The statement '' well defined'' is used in many different contexts and, generally, it means that something is defined in a way that correspond to some given ''definition'' in the specific context.

As a simple example: if I say:

given the function $f(x)=\sqrt{x}=y$ such that $y^2=x$

this function is not well defined. A function is well defined only if we specify the domain and the codomain, and iff to any element in the domain correspons only one element in the codomain.

So, $f(x)=\sqrt{x}$ is ''well defined'' if we specify, as an example, $f : [0,+\infty) \to \mathbb{R}$ (because in $\mathbb{R}$ the symbol $\sqrt{x}$ is, by definition the positive square root) , but, in the case $f:\mathbb{R}\to \mathbb{C}$ it is not well defined since it can have two values for the same $x$, and becomes ''well defined'' only if we have some rule for chose one of these values ( e.g. the principal square root).

As another example: if I say:

consider the vector space $\mathbb{R}^n$

this is not a well defined space, if I not know what is the field over which the vector space is given. $\mathbb{R}^n$ over the field of reals is a vectot space of dimension $n$, but over the field of rational numbers it is a vector space of dimension uncountably infinite.

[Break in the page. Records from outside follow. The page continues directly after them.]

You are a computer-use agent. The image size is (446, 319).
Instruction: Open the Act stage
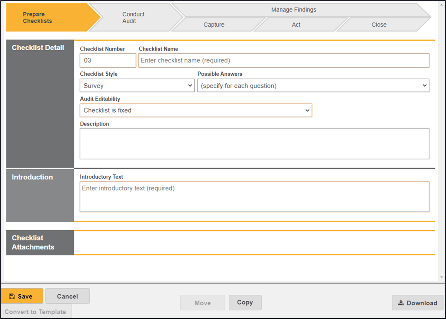coord(296,25)
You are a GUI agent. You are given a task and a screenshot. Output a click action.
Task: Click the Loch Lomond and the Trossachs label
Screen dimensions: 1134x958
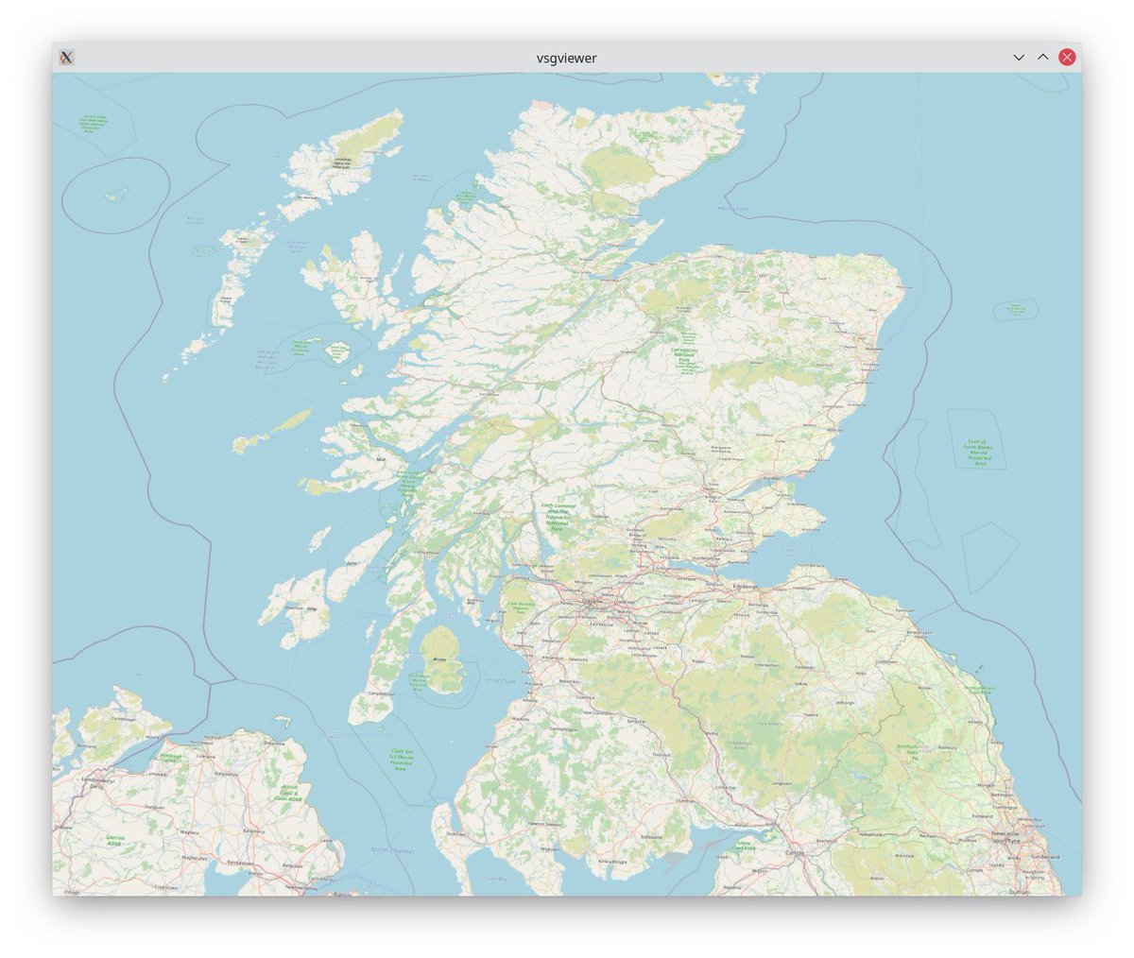pos(557,517)
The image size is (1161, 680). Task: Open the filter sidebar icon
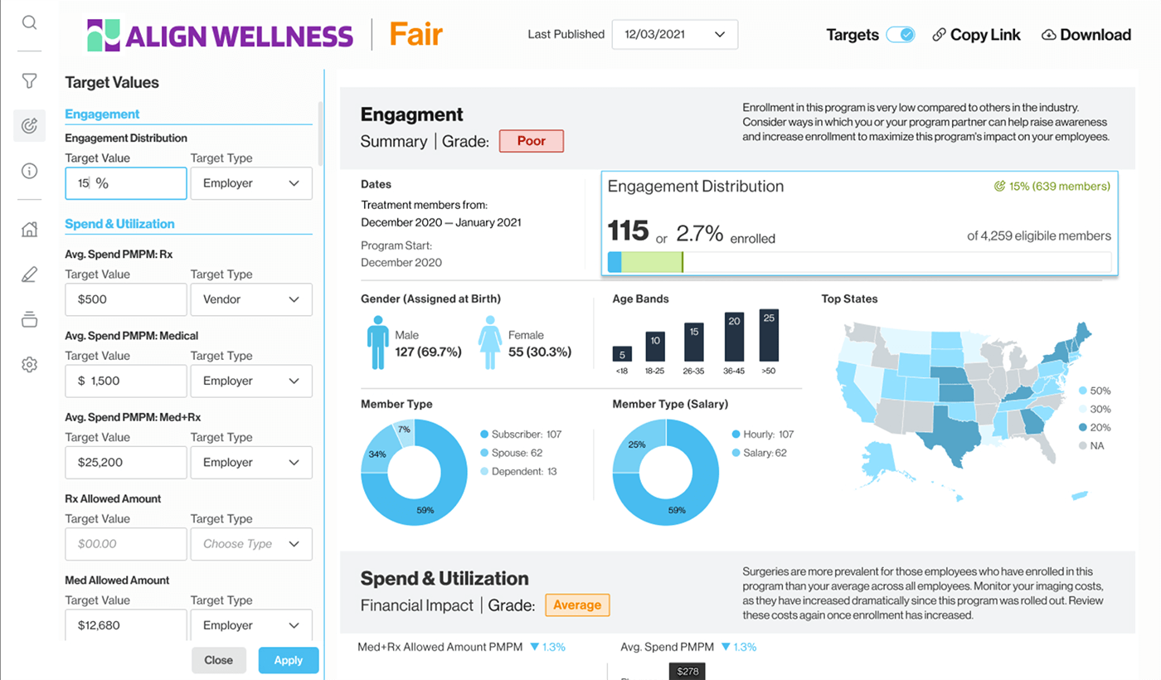(29, 80)

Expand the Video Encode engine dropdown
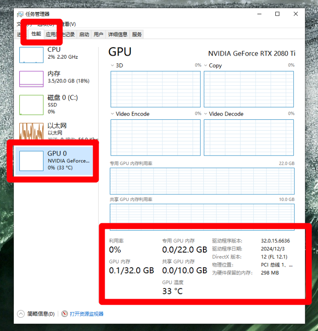113,114
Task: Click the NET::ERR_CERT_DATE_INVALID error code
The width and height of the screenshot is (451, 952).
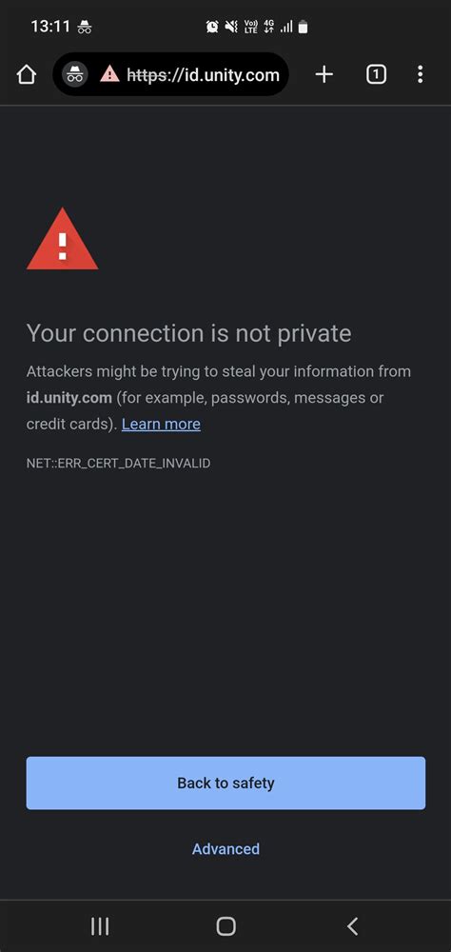Action: click(118, 464)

Also for sets the definition can gives some problems, and we can have sets that are not well defined if we does not specify the context. As an example consider the set

$D=\{x \in \mathbb{R}: x \mbox{ is a definable number}\}$

Since the concept of ''definable real number'' can be different in different models of $\mathbb{R}$, this set is well defined only if we specify what is the model we are using ( see: Definable real numbers)

Obviously, in many situation, the context is such that it is not necessary to specify all these aspect of the definition, and it is sufficient to say that the thing we are defining is '' well defined'' in such a context.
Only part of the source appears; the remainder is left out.